Content starts
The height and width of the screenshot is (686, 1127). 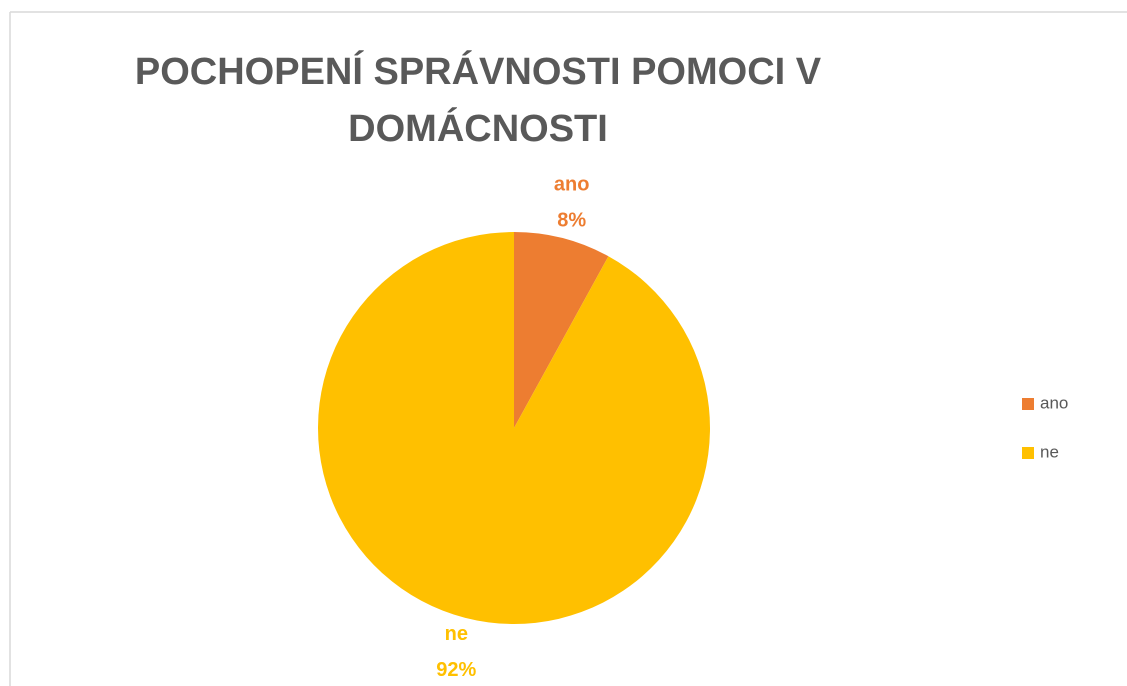 What do you see at coordinates (1054, 402) in the screenshot?
I see `legend-label: ano` at bounding box center [1054, 402].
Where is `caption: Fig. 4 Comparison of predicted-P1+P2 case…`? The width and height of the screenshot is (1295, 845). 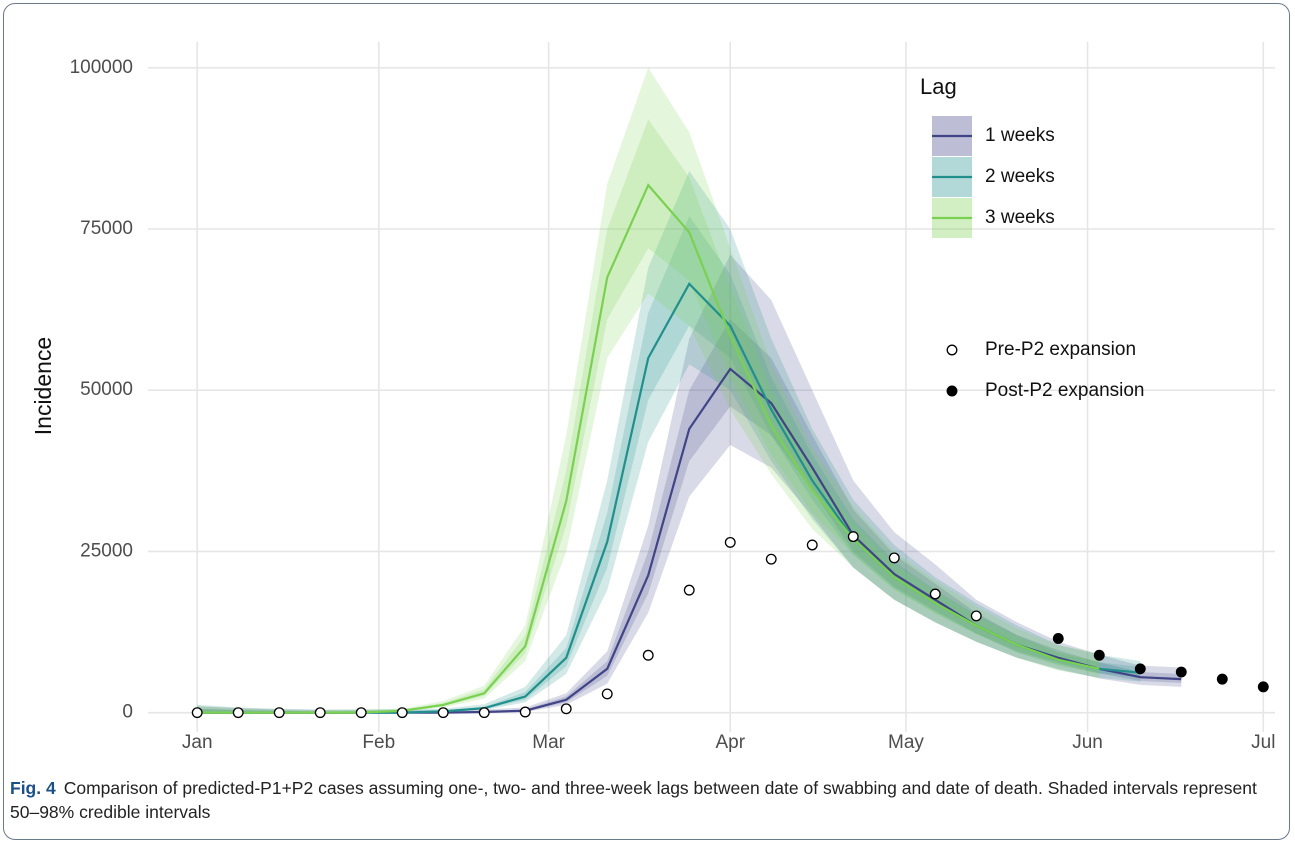
caption: Fig. 4 Comparison of predicted-P1+P2 case… is located at coordinates (644, 800).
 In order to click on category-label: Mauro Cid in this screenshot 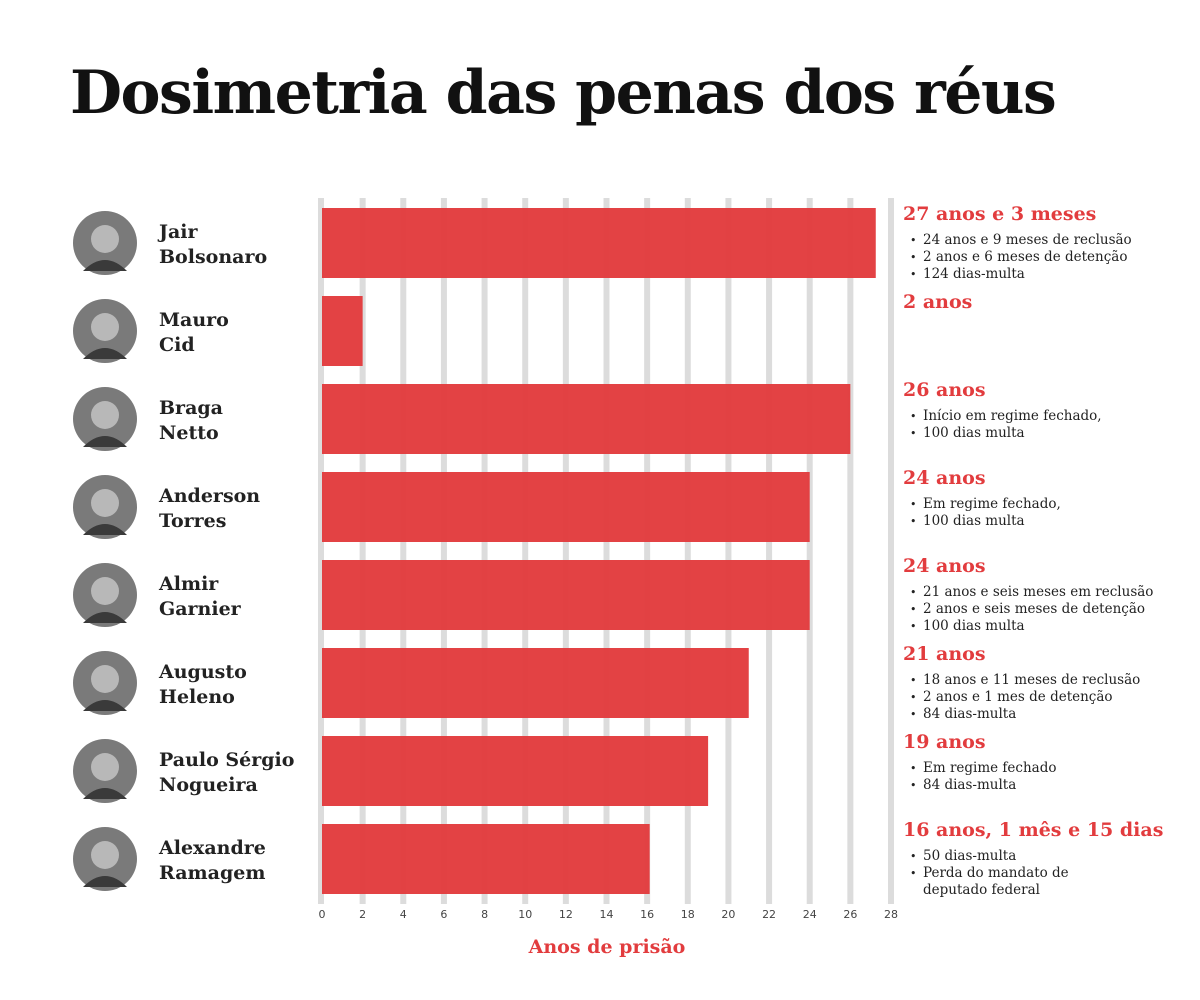, I will do `click(194, 332)`.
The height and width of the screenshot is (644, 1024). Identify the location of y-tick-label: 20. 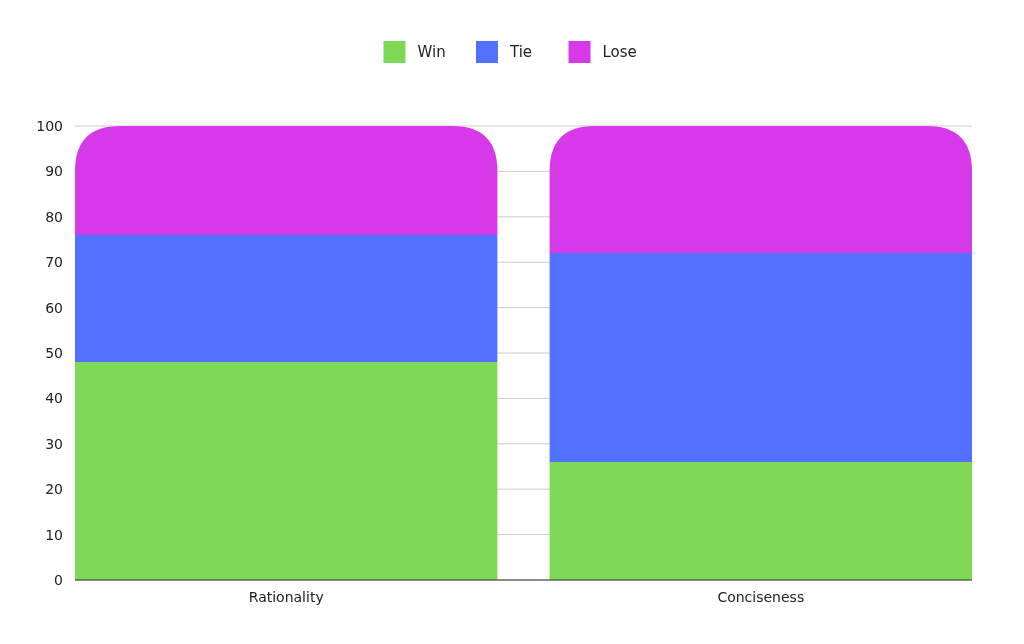
(54, 490).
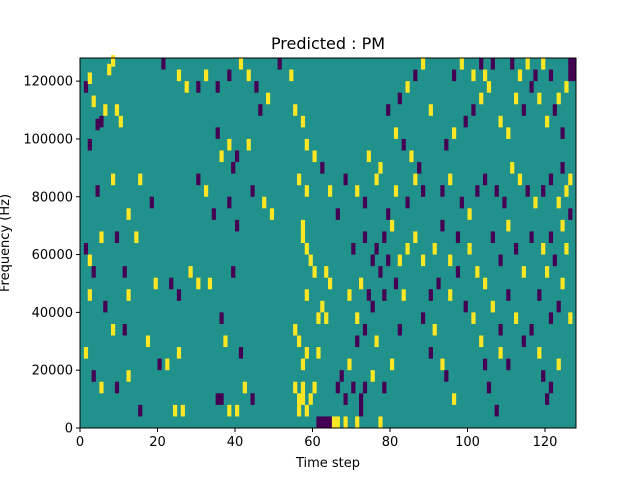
Content ends
TASK DIRECTIONS: Reproduce the lines from the one containing "The height and width of the screenshot is (644, 1024)." through the last line above, both included, without the pictures.

ANSWER SECTION:
The height and width of the screenshot is (644, 1024). Identify the location of y-tick-label: 20. 
(54, 490).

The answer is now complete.